I used RandomizedSearchCV (RSCV) with the default 5-fold CV for LGBMClassifier with an evaluation set.
X_train, X_test, y_train, y_test = train_test_split(X, y, test_size=0.2, random_state=0)
model_LGBM=LGBMClassifier(objective='binary',metric='auc',random_state=0,early_stopping_round=100)
distributions = dict(max_depth=range(1,10),
num_leaves=[50,100,150],
learning_rate=[0.1,0.2,0.3],
)
clf = RandomizedSearchCV(model_LGBM, distributions, random_state=0,n_iter=100,verbose=10)
clf.fit(X_train,y_train,eval_set=(X_test,y_test))

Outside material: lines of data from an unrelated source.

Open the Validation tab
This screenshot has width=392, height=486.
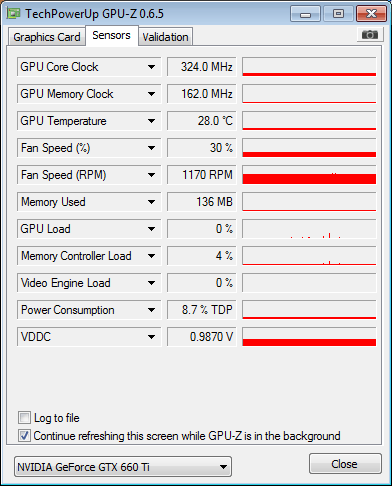[x=165, y=37]
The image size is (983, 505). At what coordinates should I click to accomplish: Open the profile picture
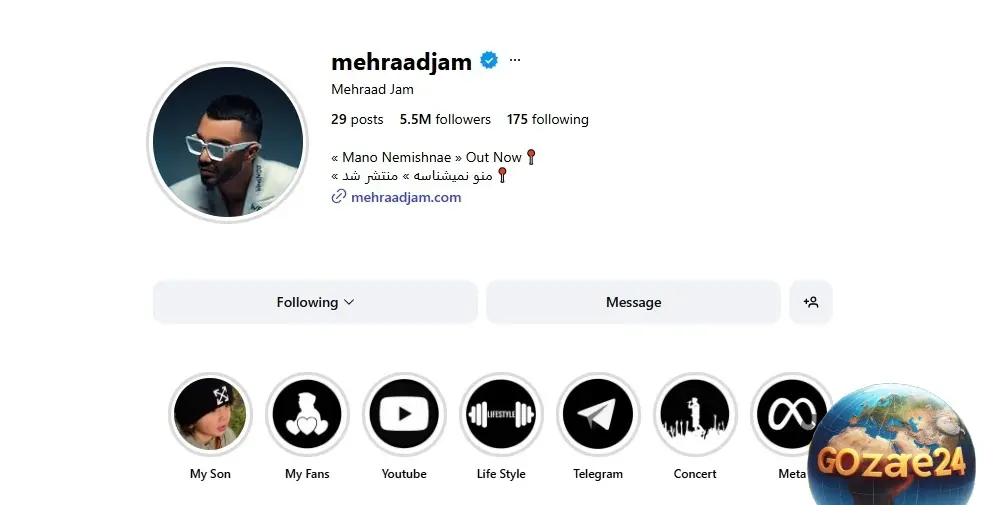tap(228, 142)
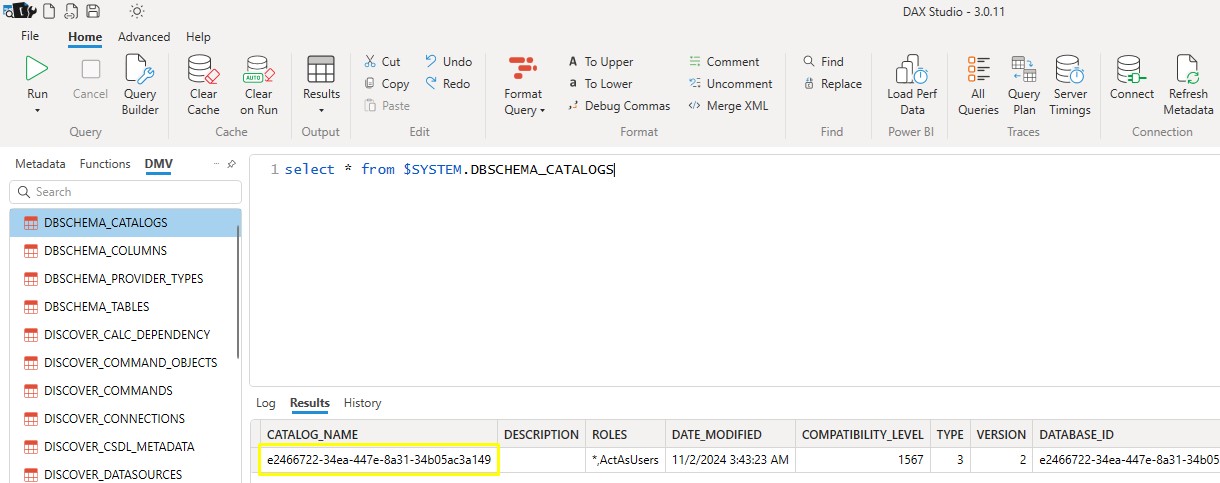Open the Format Query dropdown arrow
The width and height of the screenshot is (1220, 483).
[x=542, y=110]
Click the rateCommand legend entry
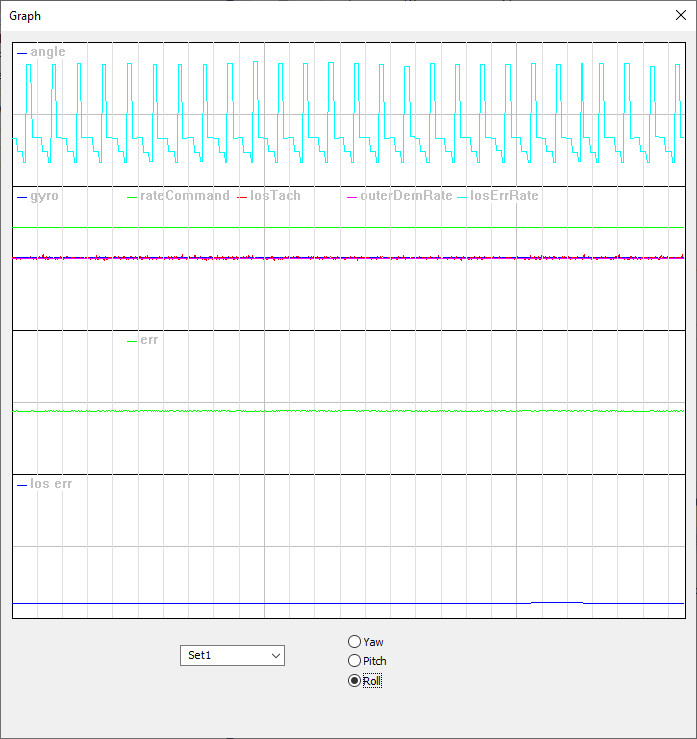This screenshot has height=739, width=697. pos(184,196)
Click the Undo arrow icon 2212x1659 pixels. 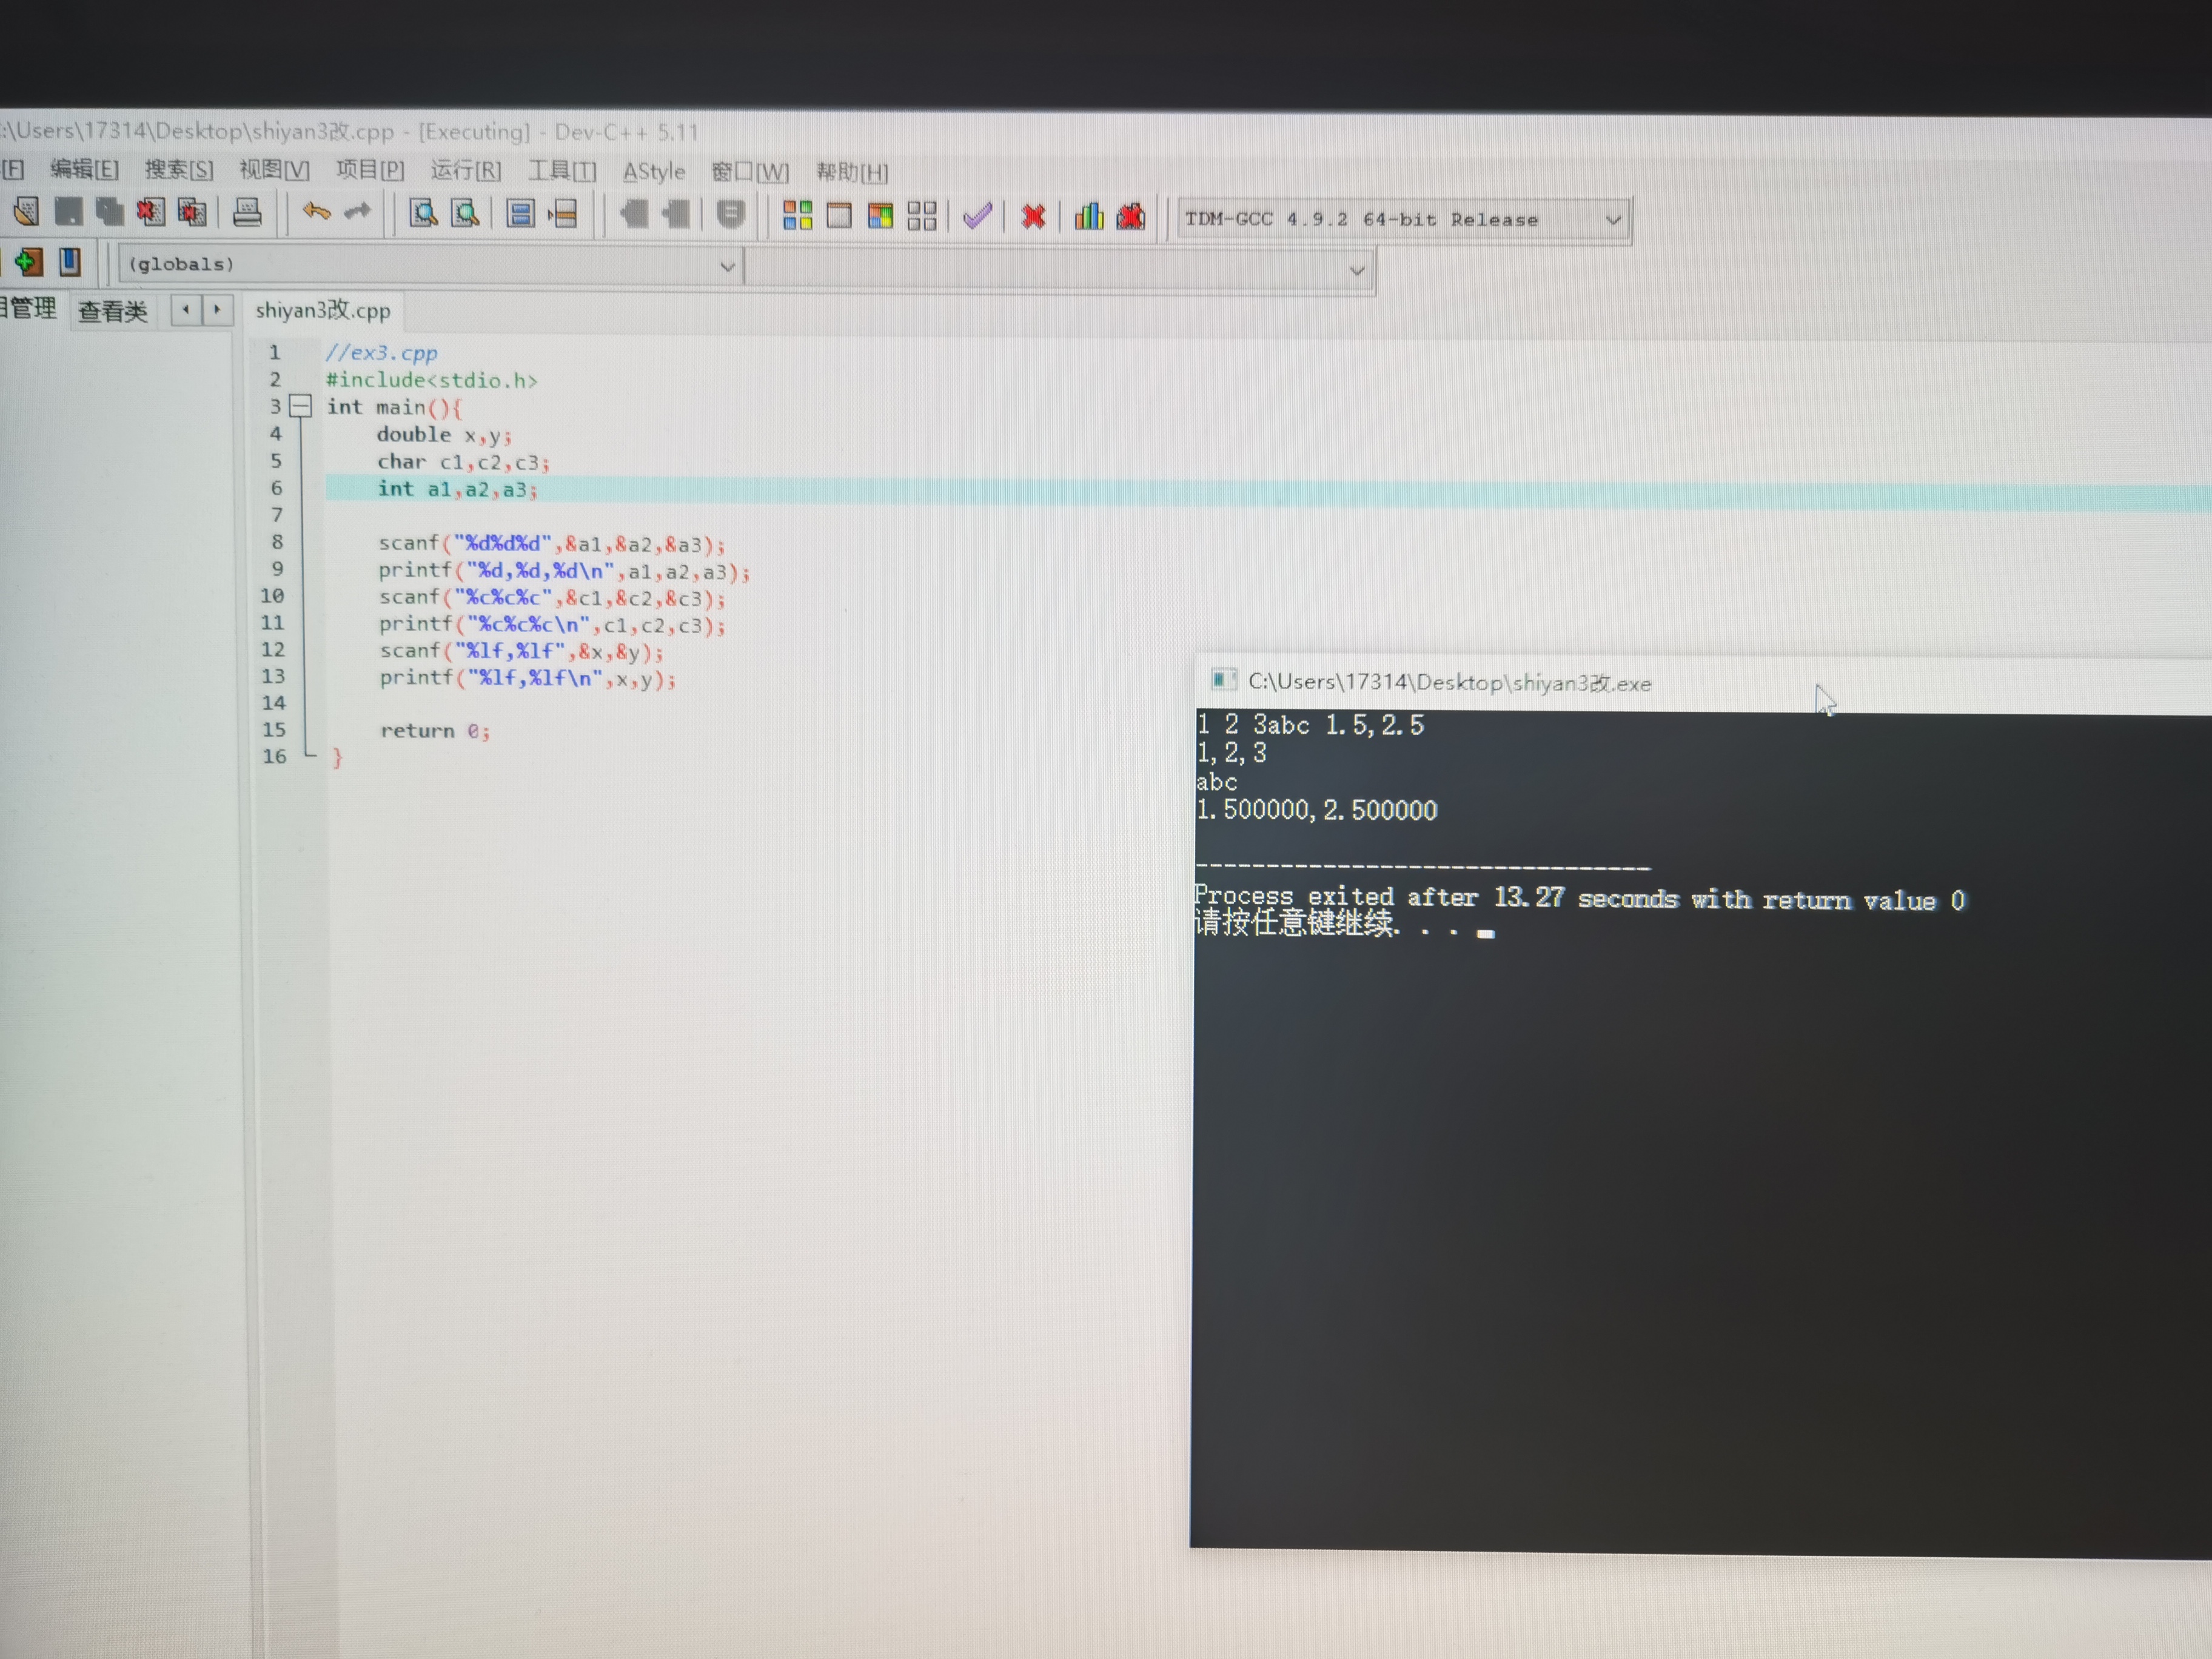[316, 212]
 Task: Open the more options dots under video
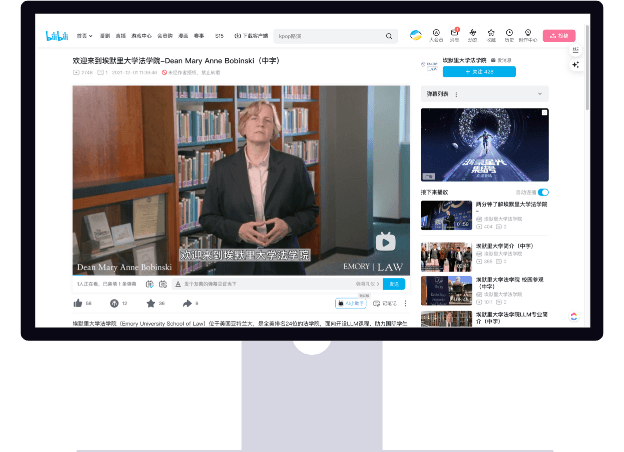(x=404, y=303)
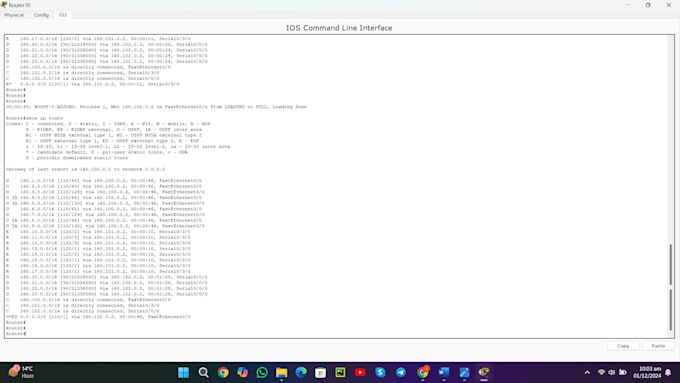Click the Paste button
This screenshot has width=680, height=383.
tap(658, 346)
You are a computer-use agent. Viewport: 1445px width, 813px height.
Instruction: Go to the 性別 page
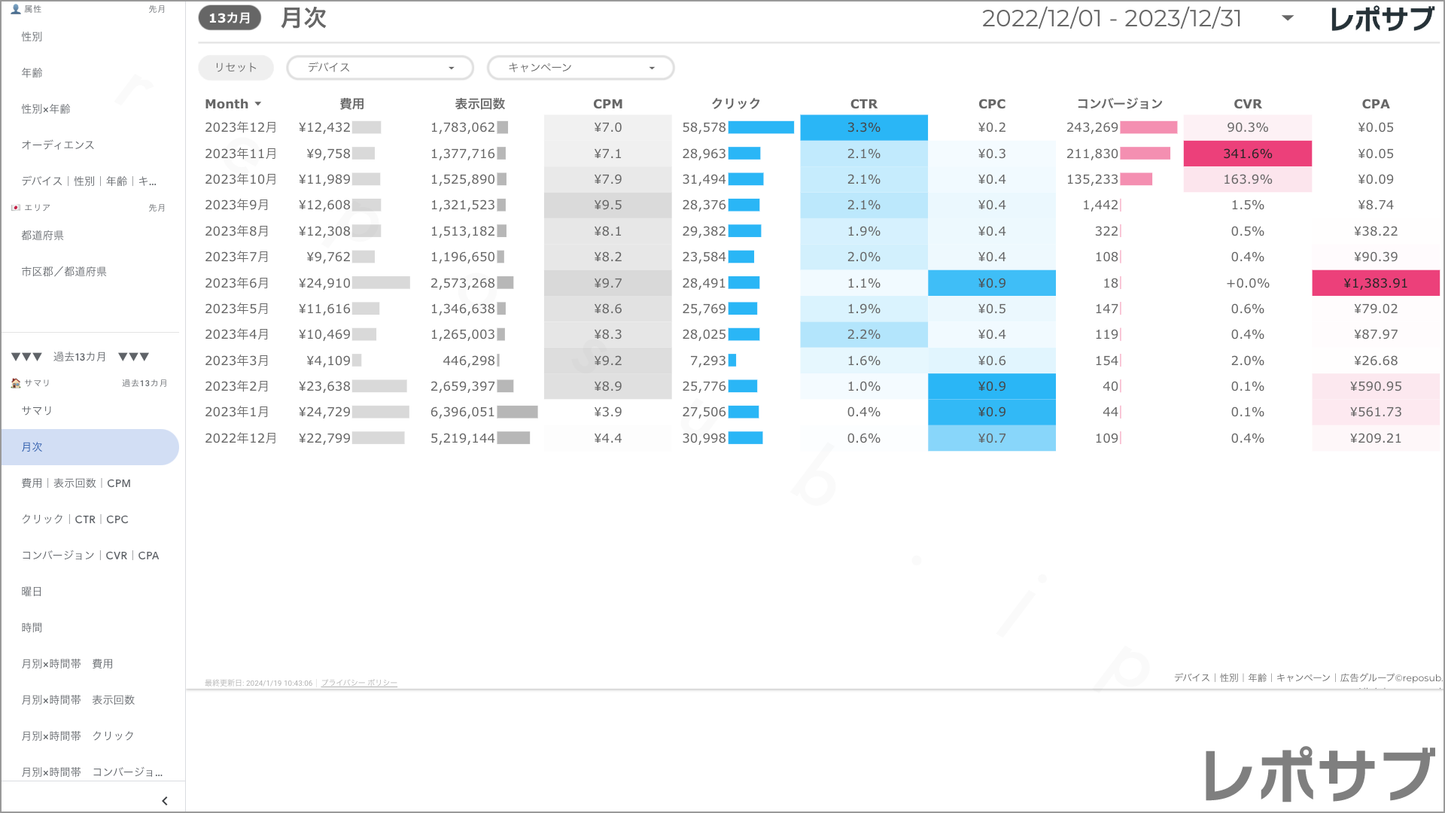point(32,37)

So the output of the RSCV looks like:
First iter: CV 1/5, "valid0's" CV 2/5 "valid0's", ..., CV 5/5 "valid0's";
Second iter: CV 1/5 "valid0's", CV 2/5 "valid0's", ..., CV 5/5 "valid0's";
...
Last iter: CV 1/5 "valid0's", CV 2/5 "valid0's", ..., CV 5/5 "valid0's";
+1 fit with "valid0's"
I suppose the last fit is the refitted best estimator. Does it use the whole training set? Where does it use the evaluation set?
According to the docs (present here), if the refit
parameter is True
(which it is by default) the model get trained at the end using the best parameters found on the entire dataset (train data in this case) inputted.